Step #2: Start the Triton Inference Server
As noted previously, The Triton Inference server Kubernetes deployment object has already been deployed to the cluster as part of the helm chart installation. But, . Now that we have saved the model as part of Step#1 of the lab (Jupyter notebook), let’s start the Triton Inference Server pod as part of the model deployment. Also, since we only have a single GPU to work with on this environment we need to scale down the training Jupyter notebook pod.
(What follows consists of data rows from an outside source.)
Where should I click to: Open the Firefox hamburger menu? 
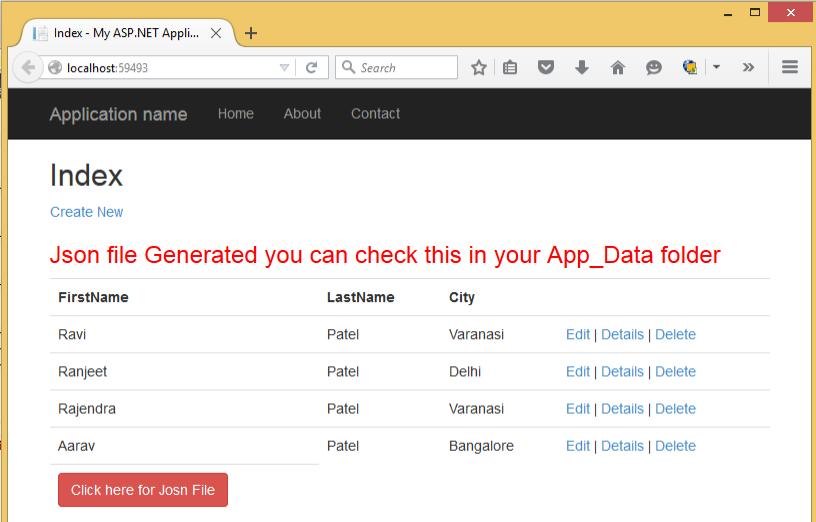790,67
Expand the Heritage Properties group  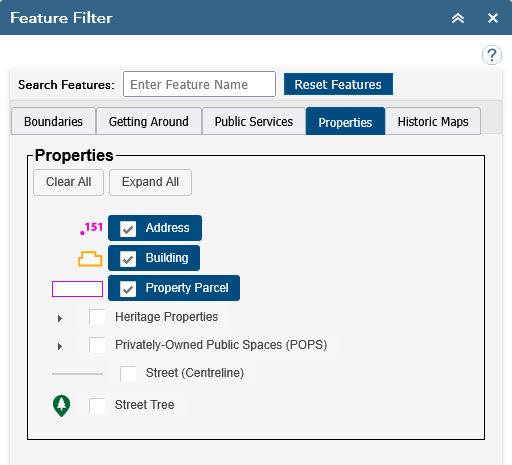click(60, 318)
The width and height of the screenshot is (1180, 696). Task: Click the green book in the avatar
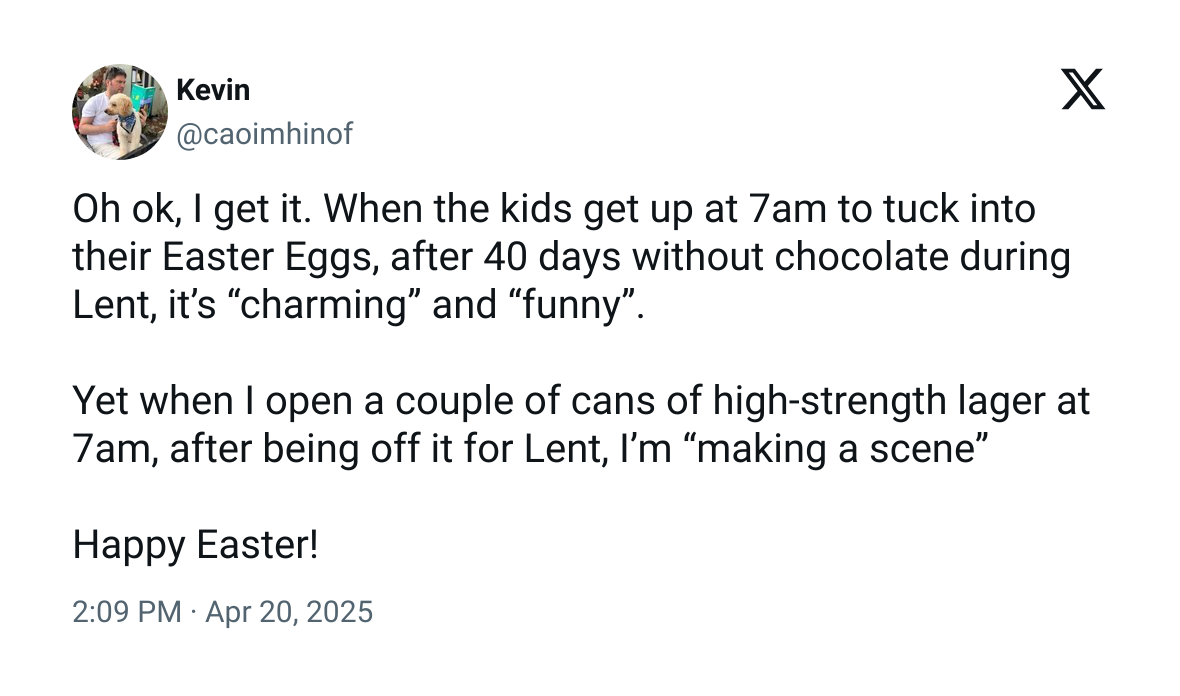(x=143, y=98)
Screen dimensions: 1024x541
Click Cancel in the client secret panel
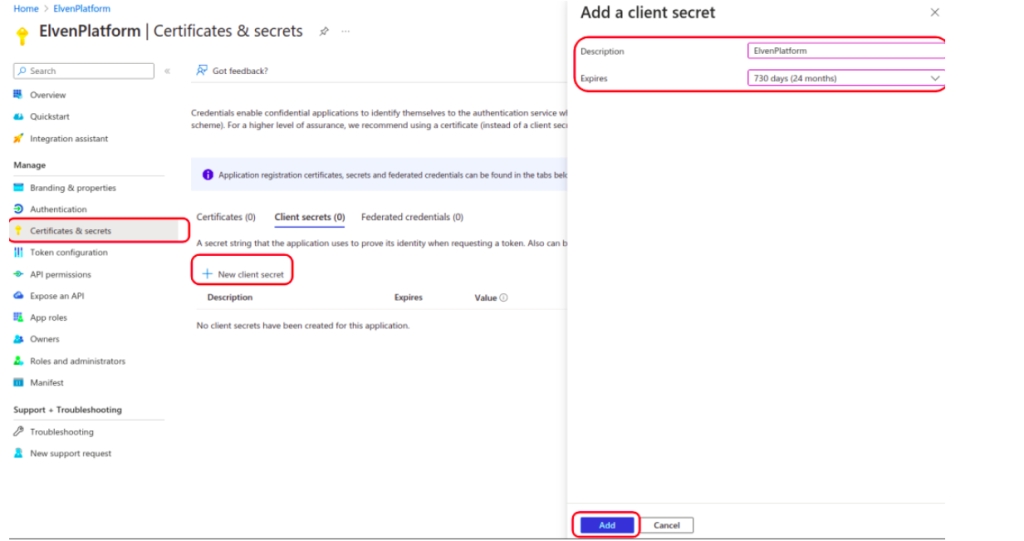[666, 525]
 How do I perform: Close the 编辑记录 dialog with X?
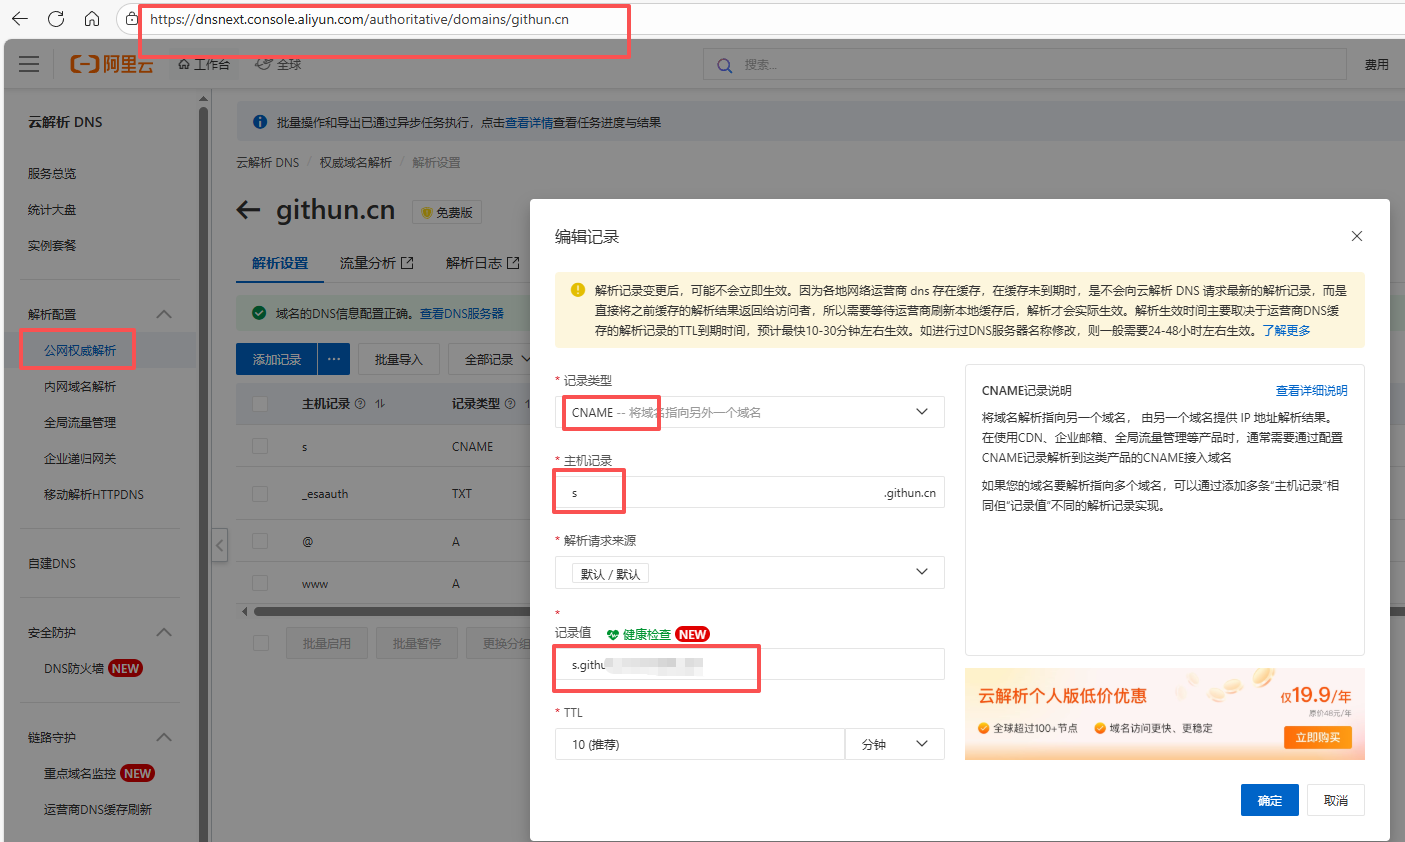[1356, 236]
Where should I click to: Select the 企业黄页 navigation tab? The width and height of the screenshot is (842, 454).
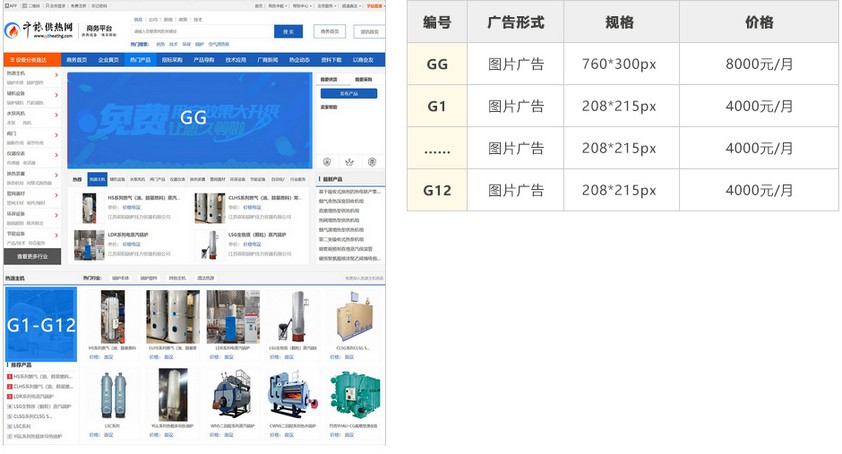click(108, 60)
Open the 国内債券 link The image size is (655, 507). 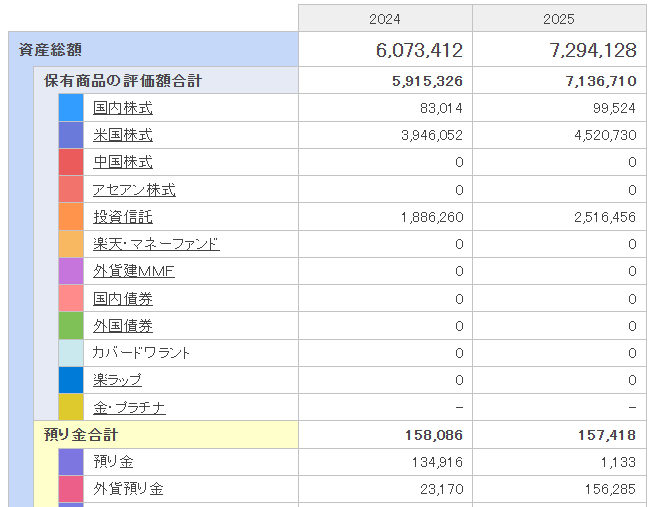(123, 298)
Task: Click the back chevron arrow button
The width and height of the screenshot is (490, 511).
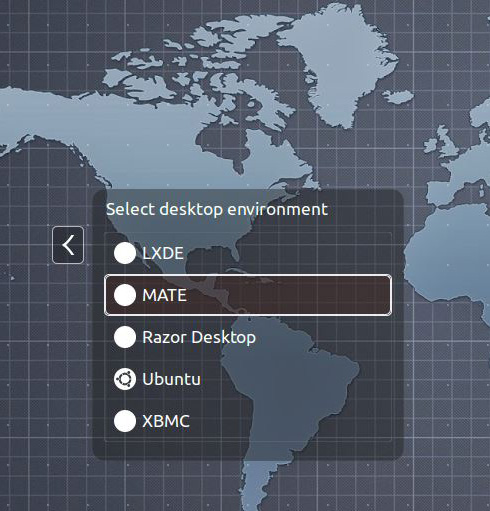Action: (x=68, y=245)
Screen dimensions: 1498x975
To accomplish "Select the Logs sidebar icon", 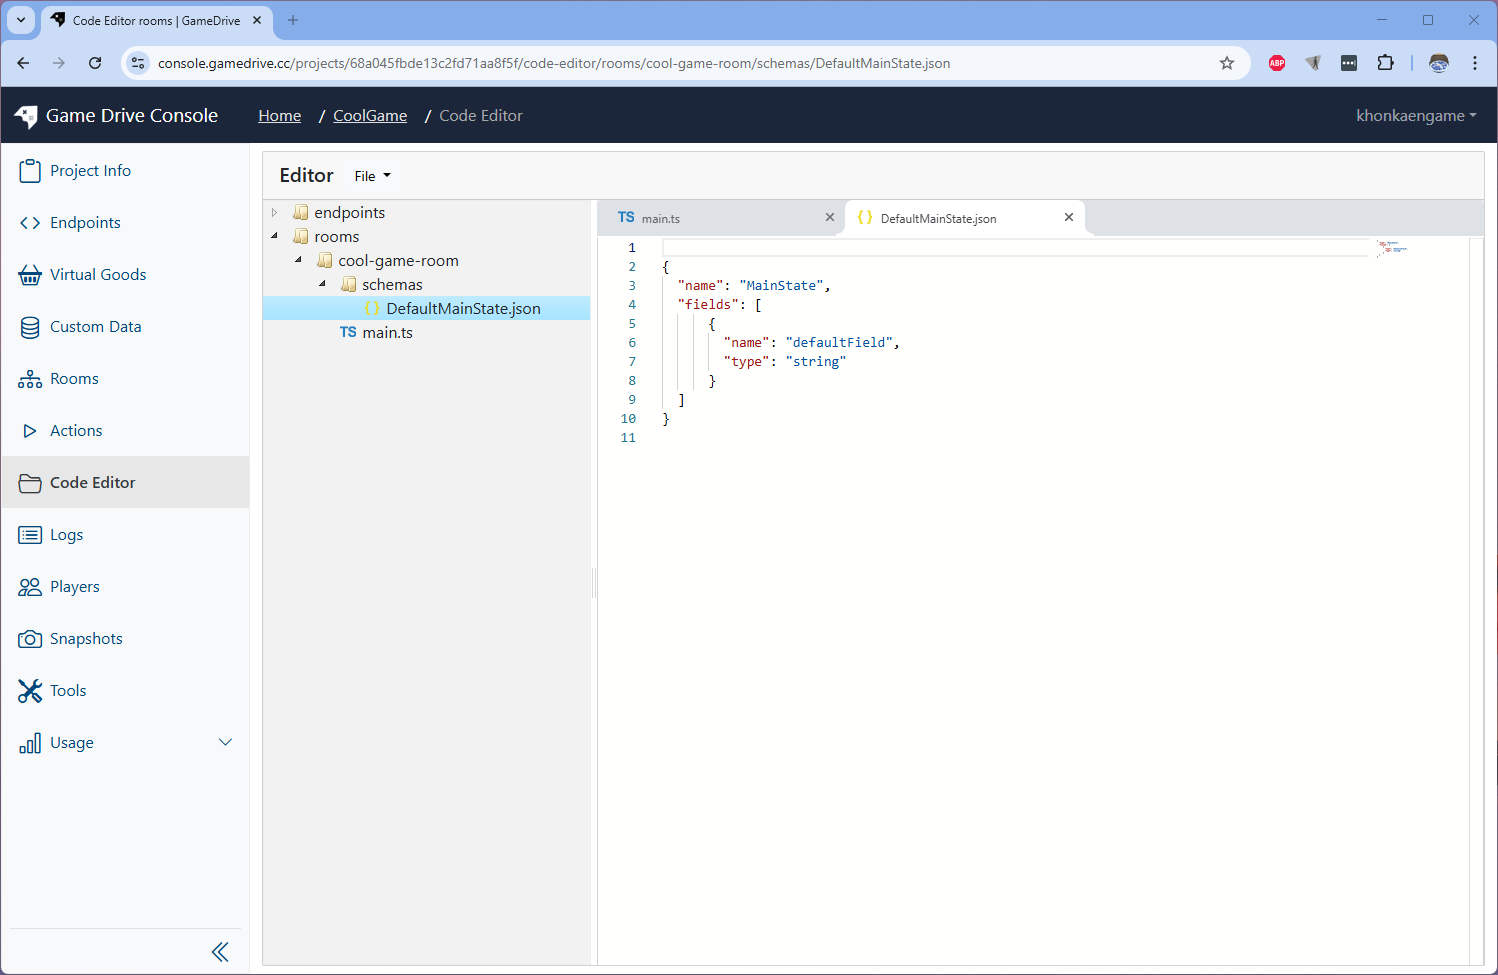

Using the System Console link on the left-hand navigation pane, open the System console. You will use the it to start the Triton Inference Server Pod.
![image-classification-nav.png](https://docscontent.nvidia.com/dims4/default/77b0427/2147483647/strip/true/crop/299x135+0+0/resize/299x135!/quality/90/?url=https%3A%2F%2Fk3-prod-nvidia-docs.s3.us-west-2.amazonaws.com%2Fbrightspot%2Fsphinx%2F00000186-1555-dd43-ad9e-bf5ff0cd0000%2Flaunchpad%2Fai%2Fclassification-openshift%2Flatest%2F_images%2Fimage-classification-nav.png)
Using the commands below, scale down the Jupyter pod.
oc scale deployments image-classification --replicas=0 -n classification-namespace
Wait for a few seconds and scale up the Triton Inference Server pod using the following command.
oc scale deployments image-classification-tritonserver-image-classification --replicas=1 -n classification-namespace
Keep checking the status of the Triton Inference Server pod using the command below. Only proceed to the next step once the pod is in a Running state. It might take a few minutes to pull the Triton Inference Server container from NGC.
oc get pods -A | grep triton
Once the pod is in a Running state. You can check the logs by running the command below.
oc logs name_of_the_triton_pod_from_previous_command
Within the console output, notice the Triton model repository contains the mobilenet_classifier model which was saved within the Jupyter Notebook and the status is Ready.